Lecz nazajutrz dzień wstał znów piękny i pogodny; białe, jak gdyby już jesienne opary zalegały ziemię i było dość chłodno, wkrótce jednak słońce wzeszło w czerwieni na wschodzie, mgły zniknęły, a kompania ruszyła w dalszą drogę, gdy cienie jeszcze były bardzo długie. Jechali tak przez dwa dni, nie widząc wciąż nic prócz trawy, kwiatów, ptaków i pojedynczych drzew, a od czasu do czasu napotykali stadka rudych sarn pasących się lub odpoczywających o południu w cieniu. Hobbitowi zdarzyło się parę razy dostrzec rogi jelenia sterczące z wysokiej trawy i z początku myślał, że to suche gałęzie. Trzeciego dnia szczególnie gorliwie popędzali kuce — Beorn zapowiedział, że czwartego ranka dotrą do leśnej ścieżki — i nie zatrzymawszy się o zmroku, jechali dalej nocą przy księżycu. Gdy zmierzchało, hobbitowi wydało się, że widzi daleko, to z prawej, to z lewej strony, cień wielkiego niedźwiedzia przemykającego chyłkiem w tym samym co oni kierunku.
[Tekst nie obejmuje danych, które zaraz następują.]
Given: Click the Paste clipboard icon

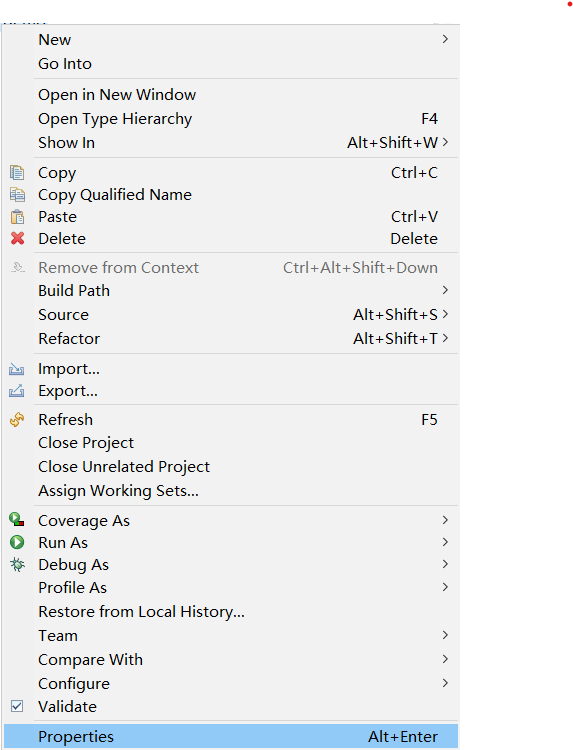Looking at the screenshot, I should (x=17, y=217).
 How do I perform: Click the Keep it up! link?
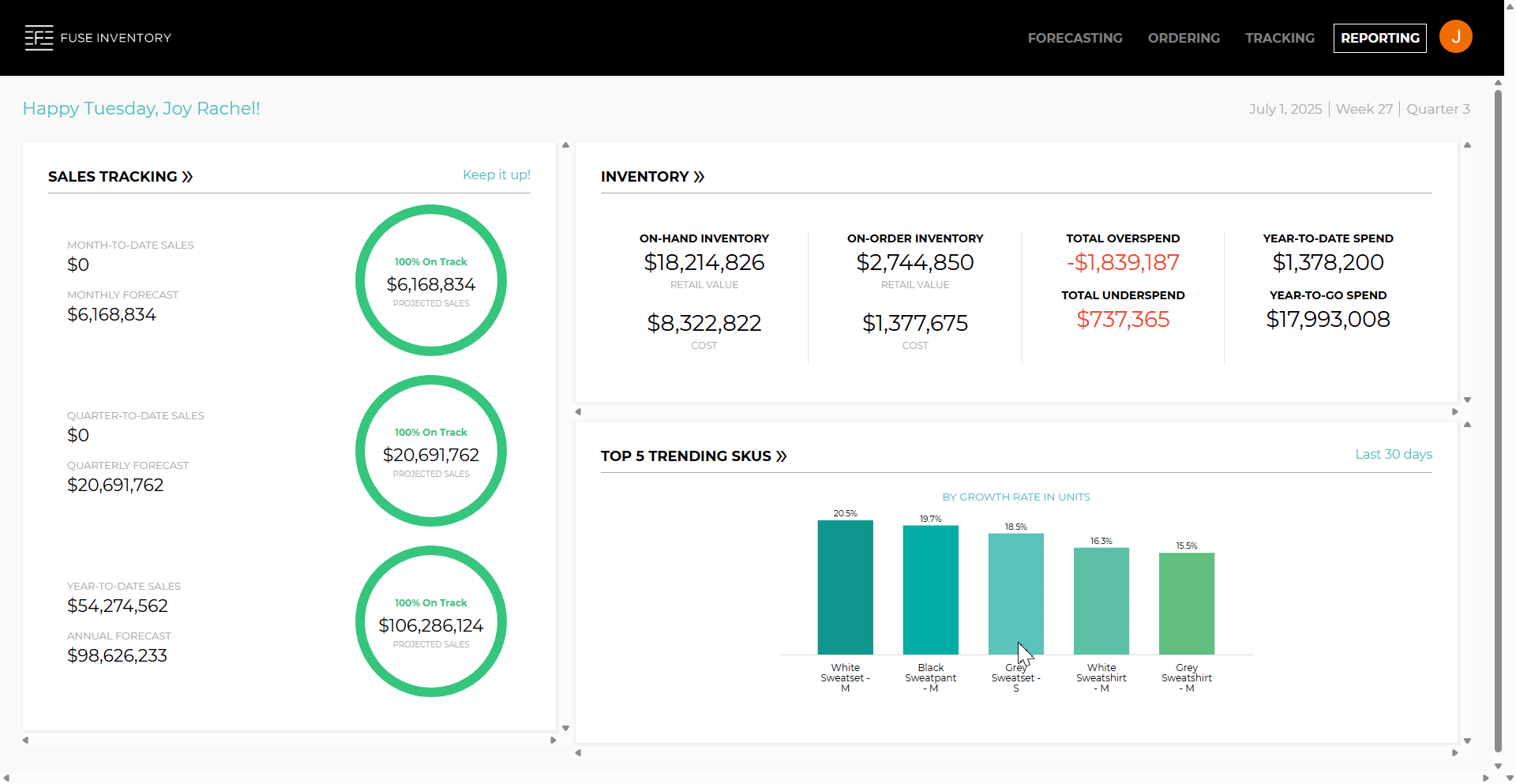(x=496, y=174)
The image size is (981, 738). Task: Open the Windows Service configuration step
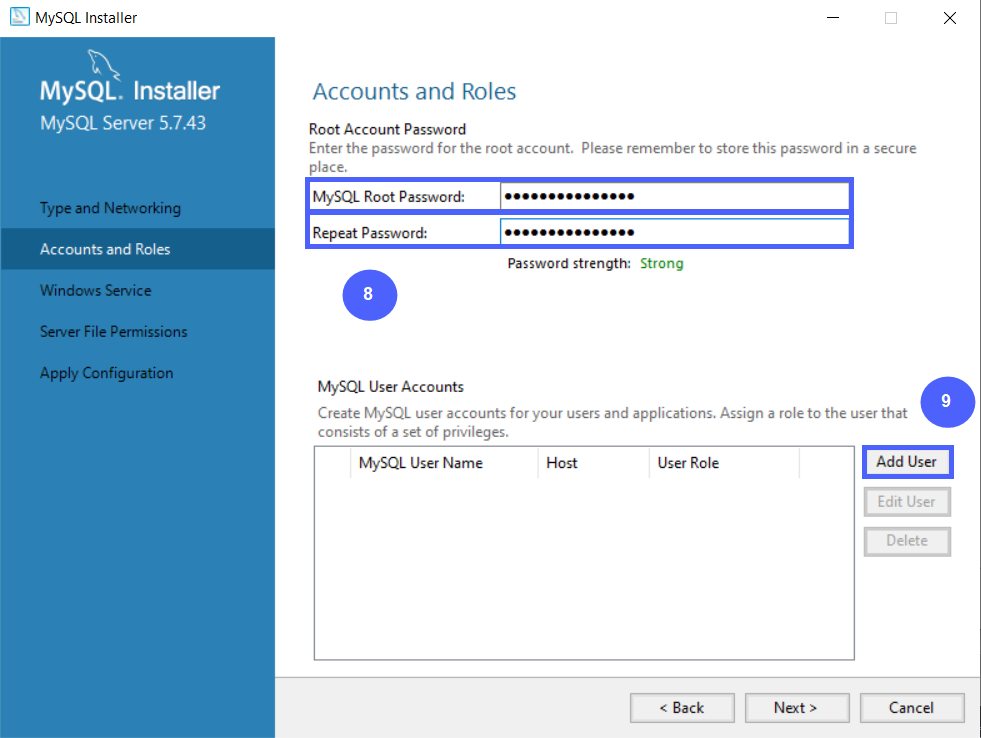point(95,290)
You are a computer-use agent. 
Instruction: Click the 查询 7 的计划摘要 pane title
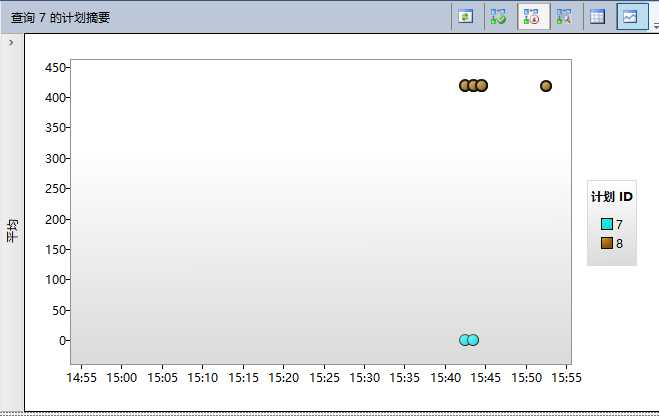coord(61,18)
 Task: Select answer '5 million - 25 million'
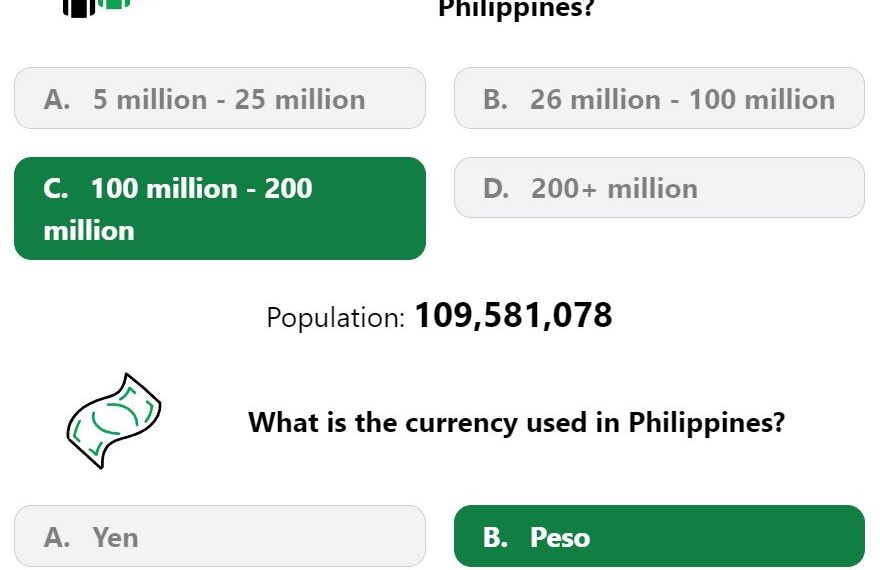point(220,98)
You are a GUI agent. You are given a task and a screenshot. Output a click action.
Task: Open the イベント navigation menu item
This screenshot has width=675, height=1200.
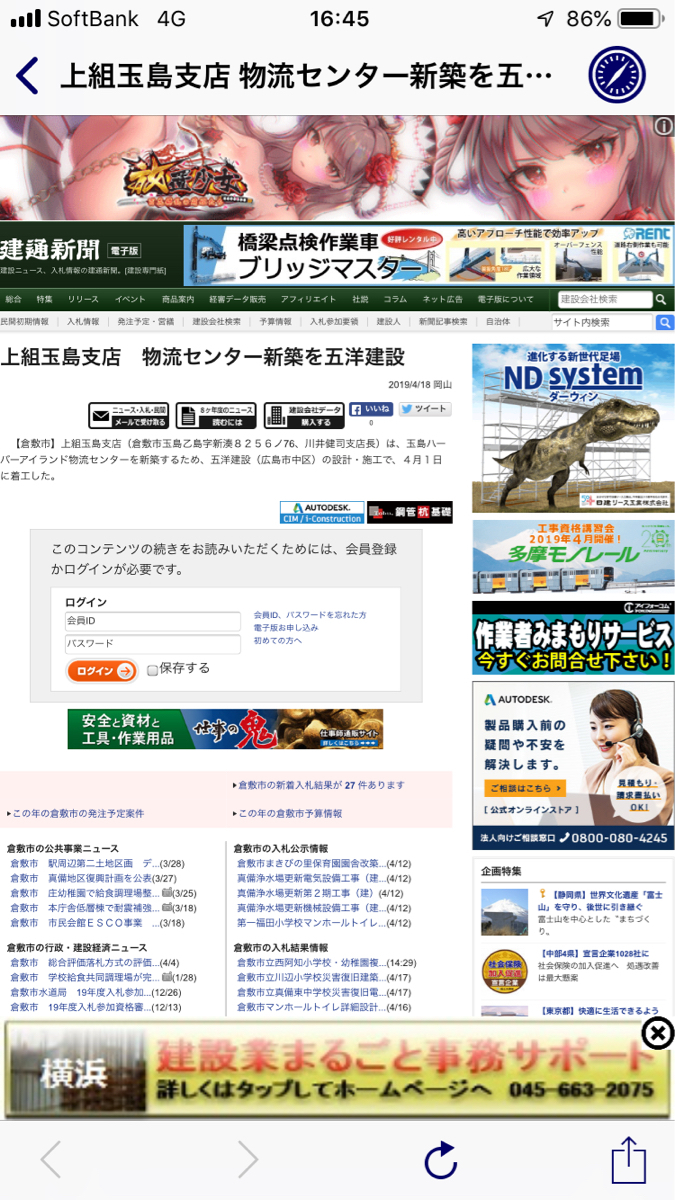pos(130,299)
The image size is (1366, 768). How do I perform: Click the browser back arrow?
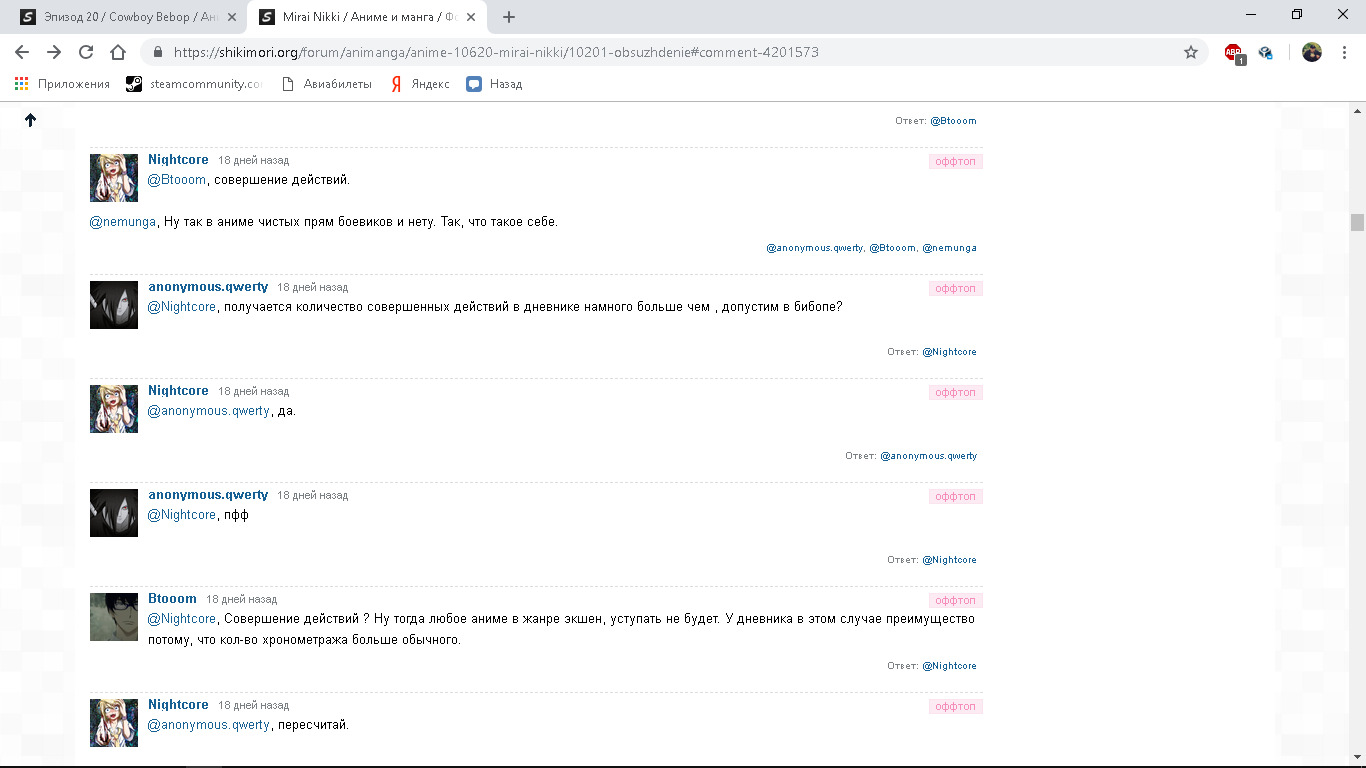coord(22,52)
Kiedy jednak ośmielił się wspomnieć o tym Gandalfowi, czarodziej rzekł szybko:

— Sza! nie zwracaj na to uwagi.

Nazajutrz zerwali się do drogi przed świtem, chociaż popasali nocą bardzo krótko. Kiedy się rozjaśniło, zaraz ujrzeli przed sobą las, jak gdyby biegnący na ich spotkanie, a może raczej piętrzący na ich powitanie czarny, ponury mur w poprzek drogi. Teren zaczął się wznosić stopniowo, a hobbit miał wrażenie, że jednocześnie ogarnia ich coraz głębsza cisza. Ptaki pomilkły, sarny zniknęły, nawet królików nie było nigdzie widać. Po południu dotarli na próg Mrocznej Puszczy i popasali niemal w cieniu drzew rosnących na jej skraju. Pnie miały grube i sękate, konary pokrzywione, liście ciemne i długie. Bluszcz oplatał je i słał się wokół po ziemi.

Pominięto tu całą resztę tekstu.